The latest study revealed that the Moon is still geologically active and presents evidence that tectonic faults, generated as the Moon’s interior gradually cools and shrinks, are found near some of the areas NASA identified as candidate landing regions for Artemis III – the first Artemis mission planned to have a crewed lunar landing.
“This study looked at tectonic faults and steep slopes in the lunar South polar region and found that some areas are susceptible to seismic shaking and regolith landslides,” Weber said. “Once the faults were mapped, we calculated the sizes of potential moonquakes that could be generated to create a map of seismic hazard in the vicinity of tectonic faults and steep slopes.”
The study discovered that relatively small, young thrust faults, called lobate scarps, are widely distributed in the lunar crust. The scarps form where contractional forces break the crust and push, or thrust, rock on one side of the fault up and over rock on the other side. The contraction is caused by cooling of the Moon’s still-hot interior and tidal forces exerted by Earth, resulting in global shrinking. The scarps were identified in images taken by the Lunar Reconnaissance Orbiter Camera onboard NASA’s LRO (Lunar Reconnaissance Orbiter).
The formation of the faults is accompanied by seismic activity in the form of shallow-depth moonquakes. Such shallow moonquakes were recorded by the Apollo Passive Seismic Network, a series of seismometers deployed by the Apollo astronauts, and could potentially also be recorded by a new seismic instrument scheduled to launch next year aboard an upcoming CLPS (Commercial Lunar Payload Services) flight. That instrument – the Farside Seismic Suite – will return the agency’s first seismic data from the far side of the Moon, helping scientists to understand the region’s tectonic activity. The data may also reveal how often the lunar far side is impacted by small meteorites and determine if the seismicity is different on the far side of the Moon from what was measured during Apollo on the lunar near side.
“To better understand the seismic hazard posed to future human activities on the Moon, we need new seismic data, not just at the South Pole, but globally,” Weber said. “Missions like the upcoming Farside Seismic Suite, as well as future potential missions like the Lunar Geophysical Network concept, will expand upon measurements made during Apollo and add to our knowledge of global seismicity.”
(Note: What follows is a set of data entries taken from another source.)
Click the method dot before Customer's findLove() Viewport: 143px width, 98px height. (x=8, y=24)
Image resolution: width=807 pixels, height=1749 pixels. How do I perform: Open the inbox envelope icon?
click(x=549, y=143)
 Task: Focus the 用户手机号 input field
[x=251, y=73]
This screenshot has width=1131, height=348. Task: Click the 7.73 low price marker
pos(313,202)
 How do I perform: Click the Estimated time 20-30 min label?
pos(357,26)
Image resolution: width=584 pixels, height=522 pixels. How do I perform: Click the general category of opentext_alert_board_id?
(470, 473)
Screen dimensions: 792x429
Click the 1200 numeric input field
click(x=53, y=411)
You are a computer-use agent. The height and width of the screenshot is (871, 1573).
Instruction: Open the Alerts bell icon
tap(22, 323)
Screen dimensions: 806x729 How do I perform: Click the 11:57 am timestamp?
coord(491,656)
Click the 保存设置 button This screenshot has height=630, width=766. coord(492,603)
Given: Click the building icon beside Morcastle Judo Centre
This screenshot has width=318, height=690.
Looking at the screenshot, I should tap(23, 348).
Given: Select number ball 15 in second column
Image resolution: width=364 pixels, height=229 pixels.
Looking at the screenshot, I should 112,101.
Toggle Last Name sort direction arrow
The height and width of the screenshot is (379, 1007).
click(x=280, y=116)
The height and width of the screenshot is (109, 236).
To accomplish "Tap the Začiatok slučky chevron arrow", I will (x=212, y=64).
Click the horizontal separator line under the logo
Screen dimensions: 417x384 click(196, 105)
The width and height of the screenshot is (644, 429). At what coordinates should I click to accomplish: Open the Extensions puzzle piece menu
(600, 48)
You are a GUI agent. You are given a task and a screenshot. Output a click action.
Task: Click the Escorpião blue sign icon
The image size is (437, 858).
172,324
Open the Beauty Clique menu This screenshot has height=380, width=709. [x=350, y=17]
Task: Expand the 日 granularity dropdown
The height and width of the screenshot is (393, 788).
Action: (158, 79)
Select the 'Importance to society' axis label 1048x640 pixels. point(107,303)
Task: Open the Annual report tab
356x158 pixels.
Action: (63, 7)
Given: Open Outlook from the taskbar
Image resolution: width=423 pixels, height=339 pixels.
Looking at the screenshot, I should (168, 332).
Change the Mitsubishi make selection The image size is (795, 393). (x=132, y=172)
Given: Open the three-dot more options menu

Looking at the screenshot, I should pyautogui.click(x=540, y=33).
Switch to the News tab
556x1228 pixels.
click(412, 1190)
As NASA develops long-term infrastructure on the lunar surface, Weber’s research will provide invaluable insight for the Artemis Science Team that will be refining mission architectures that preserve flexibility for science and operations at a variety of landing sites and will apply new scientific knowledge, such as continued research on seismic measurements, gathered along the way.
“Being able to go back to the Moon, gather more data, and pick up more samples will help us improve our understanding of the Moon and answer our fundamental questions – how did it form? How did it evolve? Where are the resources? More seismic measurements like the ones conducted during Apollo could help us better characterize seismicity in the lunar South Pole region,” Weber said.
The study does not impact the Artemis III landing region selection process, according to Weber, because estimating how often a specific region experiences a moonquake is difficult to do accurately, and like earthquakes, scientists can’t predict moonquakes. Additionally, for a shorter duration mission like Artemis III, the likelihood of experiencing hazards due to seismic shaking is much lower.
As NASA develops long-term infrastructure, the agency will identify potential regions for where different elements can be established closer to the dates of future Artemis missions. In this site selection process, some of the factors for consideration could be geographic characteristics such as proximity to tectonic features and terrain, making Weber’s research all the more valuable.
Deal is a public affairs officer with Marshall’s Office of Communications.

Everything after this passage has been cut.